There’s a support article that explains how to review this information, here. The line you’re looking for in particular though is the “*ss data domain dedup statistics” – outlined in that aforementioned support article.
I recently wanted to review some deduplication details, and while DPA and NMC are options, I needed to analyse some data over the weekend1 and as such didn’t have access to the live DPA or NMC host for a particular environment. So, since I’m not doing anything social while Melbourne’s COVID case numbers remain so high, I tasked myself with writing a script to analyse deduplication statistics from raw mminfo -S output.
The script I wrote (in Perl, of course), can either be run on a NetWorker server via a query option, or against the saved output of mminfo -S. The usage syntax is this:
The script pulls the data and outputs at least three key data files, all in CSV format:
- An “all” file that contains deduplication details for each saveset
- A “client” file that contains summarised deduplication details for each client
- A “type” file that contains summarised deduplication details for each client and backup type within the client (e.g., SQL, SAP, Oracle, Exchange, etc.)
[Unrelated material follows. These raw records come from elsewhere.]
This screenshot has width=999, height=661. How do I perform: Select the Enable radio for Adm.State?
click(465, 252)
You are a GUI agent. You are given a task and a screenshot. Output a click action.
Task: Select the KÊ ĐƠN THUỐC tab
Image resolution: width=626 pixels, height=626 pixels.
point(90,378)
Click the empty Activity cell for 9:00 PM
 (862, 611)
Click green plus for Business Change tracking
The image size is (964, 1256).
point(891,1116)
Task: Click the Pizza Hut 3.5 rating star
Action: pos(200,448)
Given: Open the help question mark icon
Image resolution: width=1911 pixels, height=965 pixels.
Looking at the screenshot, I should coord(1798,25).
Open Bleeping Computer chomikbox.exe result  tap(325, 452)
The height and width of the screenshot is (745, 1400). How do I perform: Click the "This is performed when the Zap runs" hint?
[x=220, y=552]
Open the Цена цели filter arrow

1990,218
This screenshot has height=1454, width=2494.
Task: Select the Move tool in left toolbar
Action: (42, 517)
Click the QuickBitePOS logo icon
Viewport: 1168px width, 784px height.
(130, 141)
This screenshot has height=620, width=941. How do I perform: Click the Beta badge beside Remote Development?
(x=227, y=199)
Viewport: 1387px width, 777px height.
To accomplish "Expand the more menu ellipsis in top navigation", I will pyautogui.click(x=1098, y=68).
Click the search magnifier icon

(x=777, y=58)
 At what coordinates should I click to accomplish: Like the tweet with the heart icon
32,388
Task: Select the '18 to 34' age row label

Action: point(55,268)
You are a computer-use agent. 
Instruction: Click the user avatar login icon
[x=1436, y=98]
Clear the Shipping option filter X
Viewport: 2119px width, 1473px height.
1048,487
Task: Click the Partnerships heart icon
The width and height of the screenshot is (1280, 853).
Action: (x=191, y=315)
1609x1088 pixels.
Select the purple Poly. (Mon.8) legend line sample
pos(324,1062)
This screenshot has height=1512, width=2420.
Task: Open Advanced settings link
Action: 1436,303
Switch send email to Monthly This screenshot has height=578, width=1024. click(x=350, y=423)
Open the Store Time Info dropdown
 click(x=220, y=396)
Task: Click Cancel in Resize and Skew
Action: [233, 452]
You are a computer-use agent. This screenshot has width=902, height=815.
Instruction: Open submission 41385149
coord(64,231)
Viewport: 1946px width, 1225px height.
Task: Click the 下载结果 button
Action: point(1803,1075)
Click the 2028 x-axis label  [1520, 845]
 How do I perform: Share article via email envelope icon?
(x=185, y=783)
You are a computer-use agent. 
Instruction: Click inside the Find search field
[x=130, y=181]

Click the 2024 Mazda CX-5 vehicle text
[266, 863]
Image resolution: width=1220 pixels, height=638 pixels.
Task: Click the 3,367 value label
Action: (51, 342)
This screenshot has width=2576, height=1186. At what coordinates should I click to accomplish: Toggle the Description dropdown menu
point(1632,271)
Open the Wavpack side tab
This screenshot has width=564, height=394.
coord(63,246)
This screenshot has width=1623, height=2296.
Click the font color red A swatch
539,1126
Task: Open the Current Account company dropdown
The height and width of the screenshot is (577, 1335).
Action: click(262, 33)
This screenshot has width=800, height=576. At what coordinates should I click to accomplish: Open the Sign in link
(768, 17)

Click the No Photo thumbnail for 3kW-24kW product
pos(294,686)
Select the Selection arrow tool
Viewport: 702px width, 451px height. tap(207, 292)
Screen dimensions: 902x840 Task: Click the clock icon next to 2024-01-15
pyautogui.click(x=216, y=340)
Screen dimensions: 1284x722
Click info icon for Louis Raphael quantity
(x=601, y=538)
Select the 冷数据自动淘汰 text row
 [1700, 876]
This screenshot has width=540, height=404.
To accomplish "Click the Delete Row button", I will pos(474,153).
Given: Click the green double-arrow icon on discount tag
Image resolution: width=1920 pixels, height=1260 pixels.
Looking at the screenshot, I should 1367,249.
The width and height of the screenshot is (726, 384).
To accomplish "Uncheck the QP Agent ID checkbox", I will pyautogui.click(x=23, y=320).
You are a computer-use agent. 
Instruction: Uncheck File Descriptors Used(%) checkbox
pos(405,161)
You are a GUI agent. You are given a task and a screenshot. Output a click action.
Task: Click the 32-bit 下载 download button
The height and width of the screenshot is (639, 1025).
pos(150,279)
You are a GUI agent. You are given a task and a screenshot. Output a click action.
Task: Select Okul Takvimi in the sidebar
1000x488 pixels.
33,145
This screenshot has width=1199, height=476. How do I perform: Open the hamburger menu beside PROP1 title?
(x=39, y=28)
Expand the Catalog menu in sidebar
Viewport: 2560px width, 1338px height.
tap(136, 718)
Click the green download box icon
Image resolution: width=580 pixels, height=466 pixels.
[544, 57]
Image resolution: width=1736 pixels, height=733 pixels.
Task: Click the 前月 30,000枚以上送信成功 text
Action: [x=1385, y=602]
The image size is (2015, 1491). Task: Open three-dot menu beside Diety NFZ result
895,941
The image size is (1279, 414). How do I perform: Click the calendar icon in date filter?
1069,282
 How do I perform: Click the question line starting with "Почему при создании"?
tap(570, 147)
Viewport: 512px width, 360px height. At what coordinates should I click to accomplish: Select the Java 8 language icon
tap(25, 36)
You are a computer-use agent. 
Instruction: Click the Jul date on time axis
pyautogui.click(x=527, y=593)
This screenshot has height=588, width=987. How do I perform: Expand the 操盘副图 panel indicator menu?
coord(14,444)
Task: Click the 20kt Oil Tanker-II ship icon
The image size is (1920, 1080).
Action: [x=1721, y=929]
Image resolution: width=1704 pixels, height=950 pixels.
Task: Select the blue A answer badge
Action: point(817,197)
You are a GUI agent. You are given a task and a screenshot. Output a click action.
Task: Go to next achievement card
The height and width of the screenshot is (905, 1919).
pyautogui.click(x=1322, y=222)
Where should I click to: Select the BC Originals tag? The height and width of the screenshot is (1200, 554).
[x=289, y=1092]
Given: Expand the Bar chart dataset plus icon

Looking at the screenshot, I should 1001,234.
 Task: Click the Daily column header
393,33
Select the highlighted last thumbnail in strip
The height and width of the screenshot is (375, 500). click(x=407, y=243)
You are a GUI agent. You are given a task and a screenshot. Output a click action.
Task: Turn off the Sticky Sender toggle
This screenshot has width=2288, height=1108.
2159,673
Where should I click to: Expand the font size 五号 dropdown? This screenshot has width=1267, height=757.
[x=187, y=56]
Since a saveset, via cloning, can live on more than one Data Domain, the volume IDs are included in the output – and the second two files actually provide the breakdowns first by volume ID – so you can see stats on a per-Data Domain basis. There’s also an option to anonymise the host names in the output, and if you invoke that, a CSV will also be written containing the original hostname to anonymised hostname conversion2. I.e., this would allow you to send the anonymised version to someone for discussion, but privately lookup the real host in any subsequent discussion.
There’s an additional output option too, which can be handy if you’re analysing millions of savesets: it’s an option to create one output file per client. You still get the rollup data, but you’ll also get a per-client CSV file so you can deep-drill into individual client results with a better chance of avoiding Excel’s 1,000,000 row limit.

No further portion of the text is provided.